Work order>
Wherever the line that contains "519x434 pixels. How" falls, repeat it and the lines after it exactly until the records end, without any pictures.

(Dataset records)
# # # #

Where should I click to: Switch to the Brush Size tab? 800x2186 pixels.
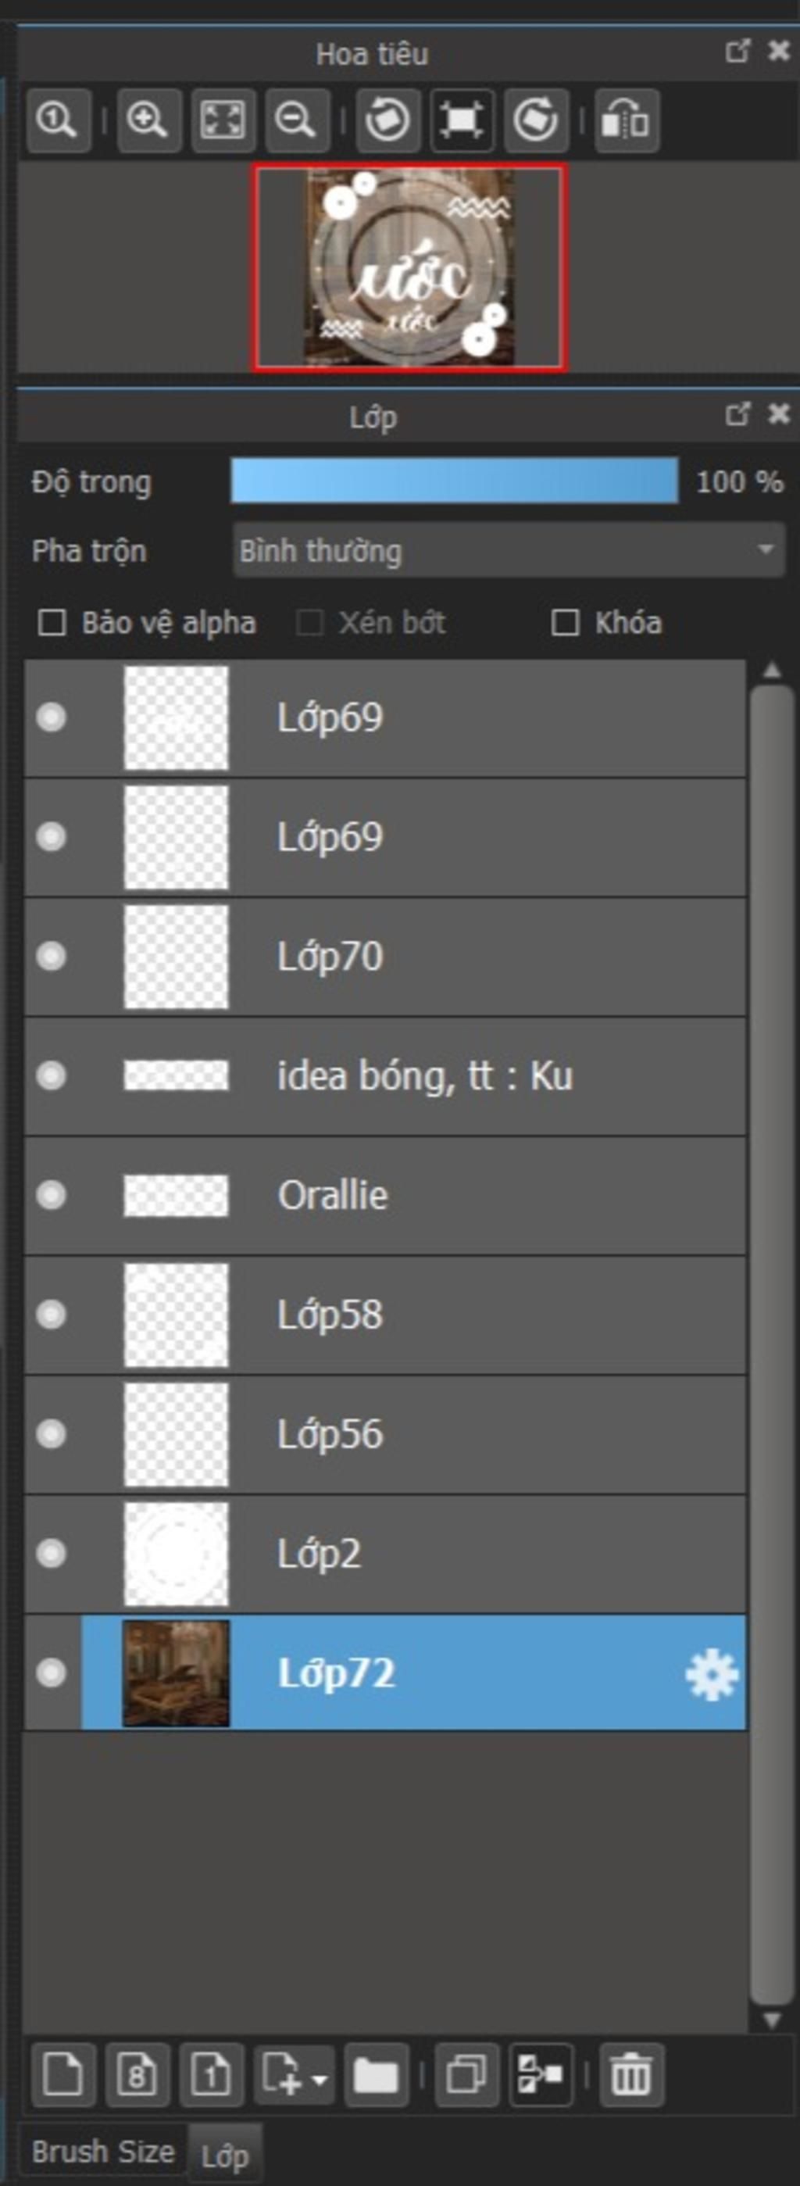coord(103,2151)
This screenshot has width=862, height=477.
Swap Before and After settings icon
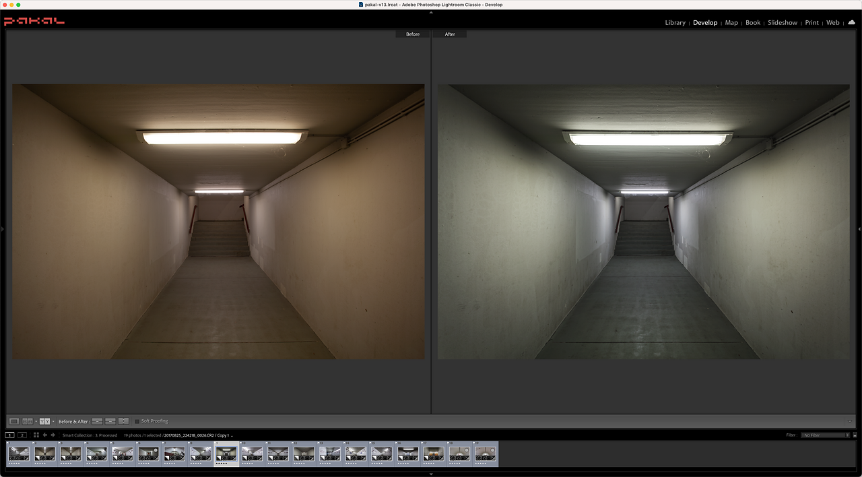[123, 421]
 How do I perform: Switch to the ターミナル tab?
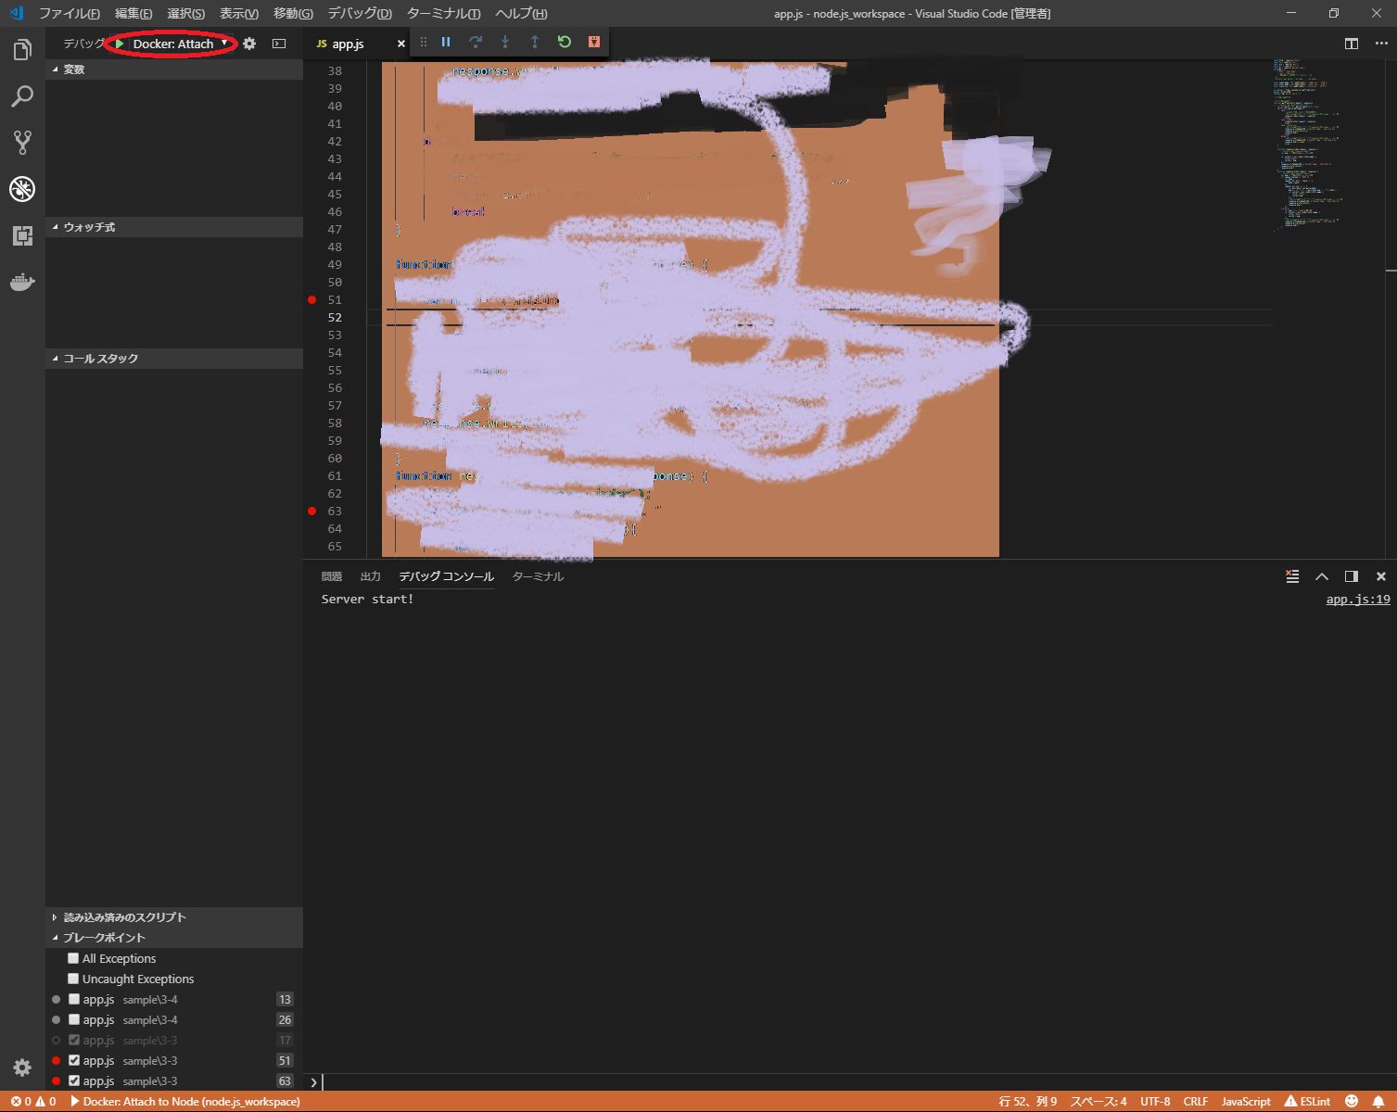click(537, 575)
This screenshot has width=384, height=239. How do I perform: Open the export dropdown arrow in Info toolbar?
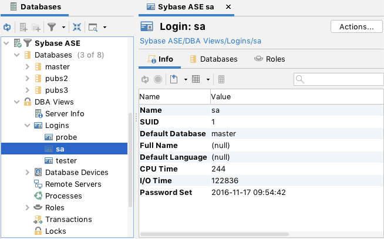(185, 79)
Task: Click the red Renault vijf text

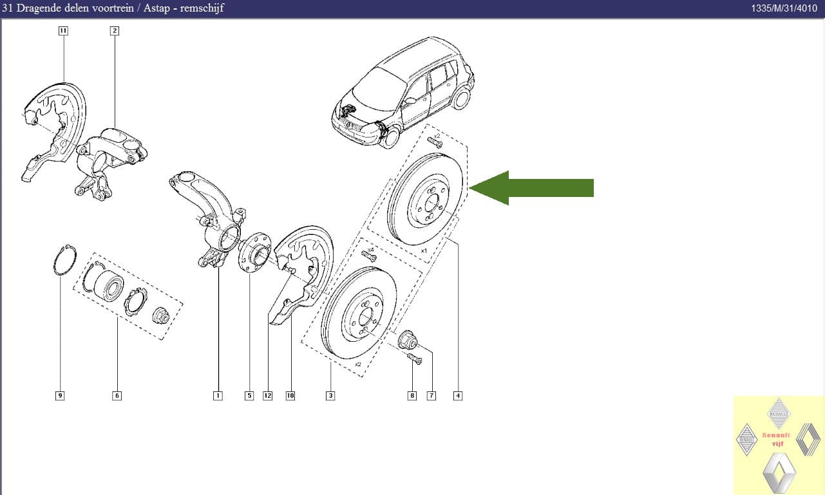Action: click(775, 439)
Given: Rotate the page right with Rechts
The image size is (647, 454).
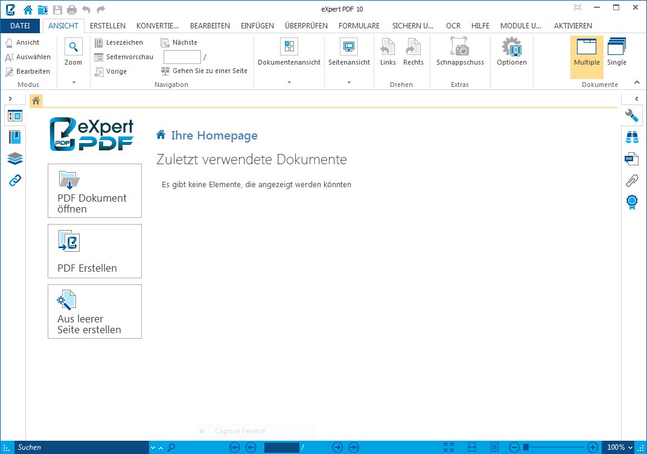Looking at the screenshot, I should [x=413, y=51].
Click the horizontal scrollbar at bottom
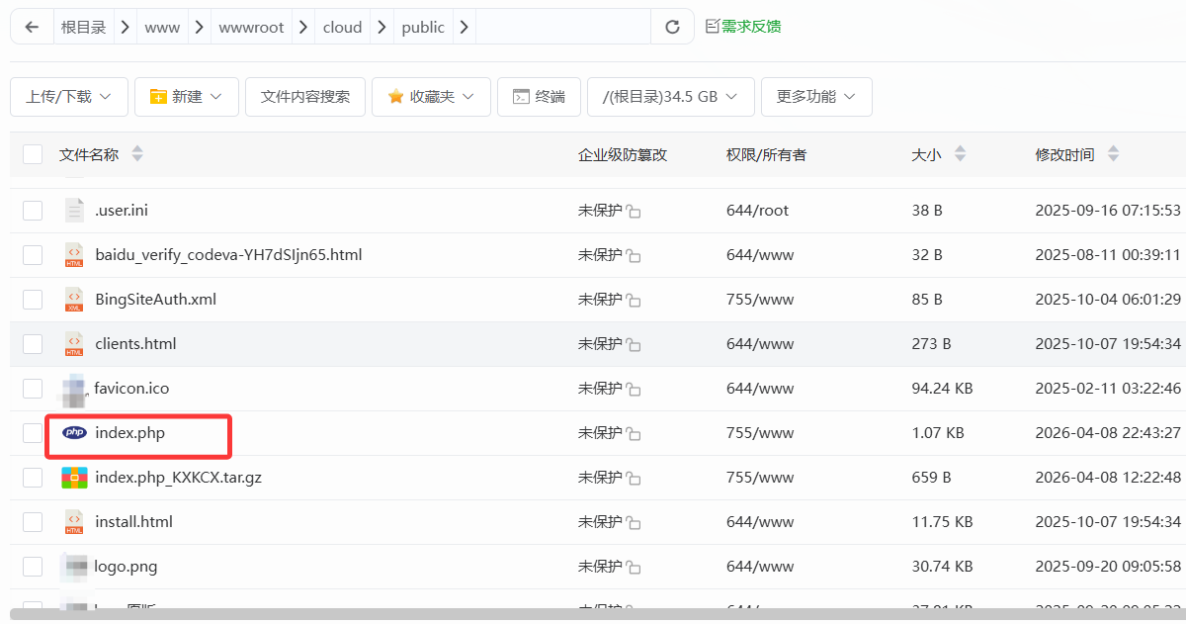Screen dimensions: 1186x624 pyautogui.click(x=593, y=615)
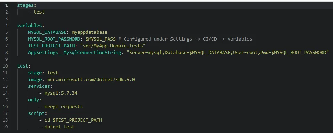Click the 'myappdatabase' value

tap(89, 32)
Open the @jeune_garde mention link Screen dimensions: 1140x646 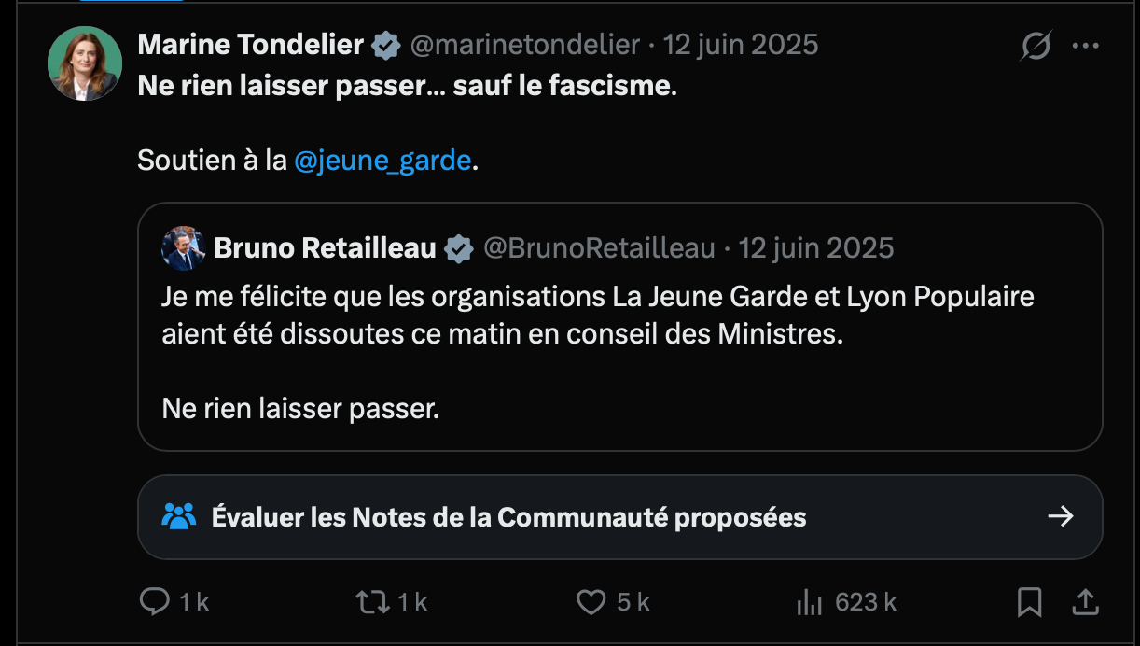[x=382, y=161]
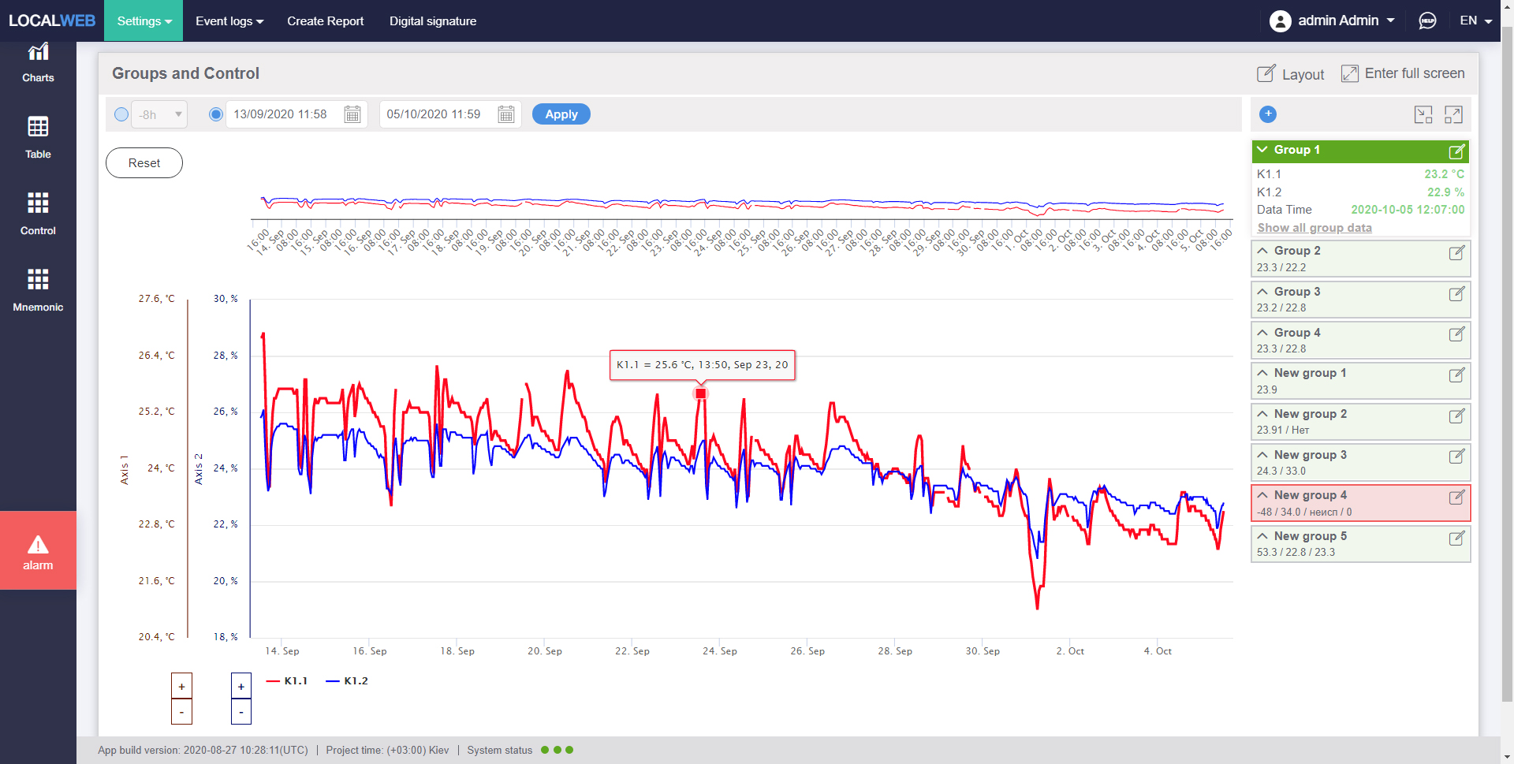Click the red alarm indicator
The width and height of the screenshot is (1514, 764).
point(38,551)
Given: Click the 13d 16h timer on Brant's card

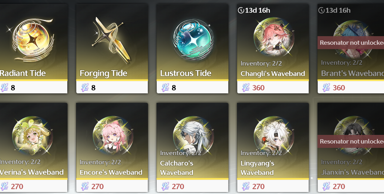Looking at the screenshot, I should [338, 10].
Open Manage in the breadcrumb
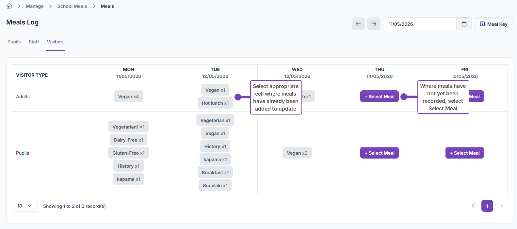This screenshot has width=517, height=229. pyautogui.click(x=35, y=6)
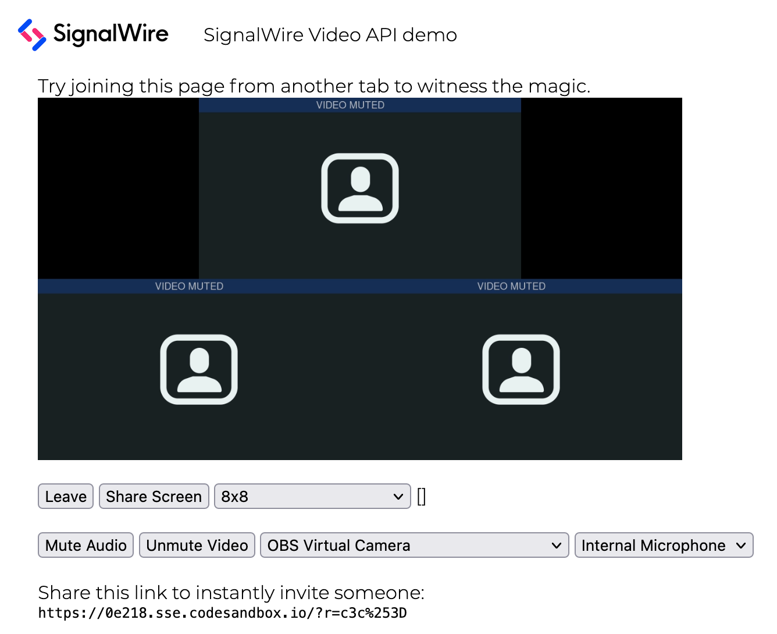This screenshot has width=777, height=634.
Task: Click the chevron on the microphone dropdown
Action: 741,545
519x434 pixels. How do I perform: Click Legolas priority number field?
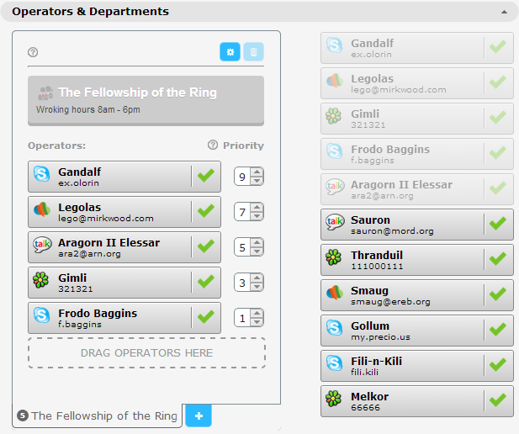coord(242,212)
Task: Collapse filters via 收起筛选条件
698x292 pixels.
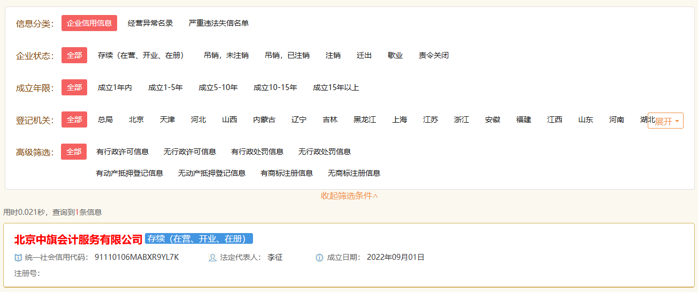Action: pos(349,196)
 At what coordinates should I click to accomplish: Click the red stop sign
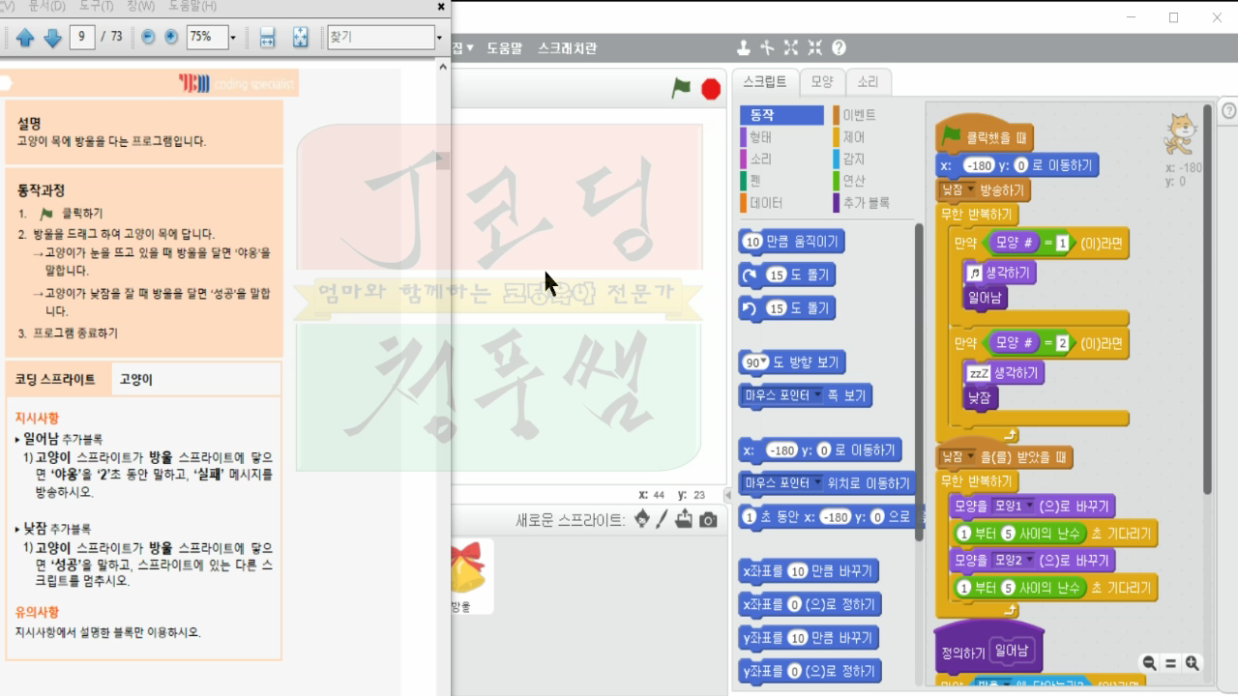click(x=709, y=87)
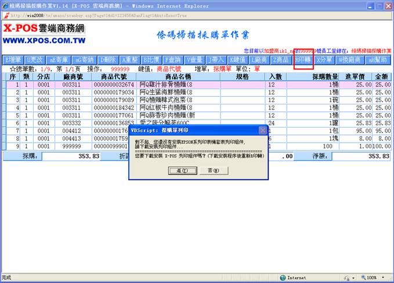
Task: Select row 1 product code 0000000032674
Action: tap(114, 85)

# # # #

Problem solution>
519x434 pixels. How do I perform: Click Legolas priority number field?
coord(242,212)
Task: Collapse filters via 收起筛选条件
698x292 pixels.
Action: pos(349,196)
 At what coordinates should I click to accomplish: Click the red stop sign
click(x=709, y=87)
Task: Select row 1 product code 0000000032674
Action: tap(114, 85)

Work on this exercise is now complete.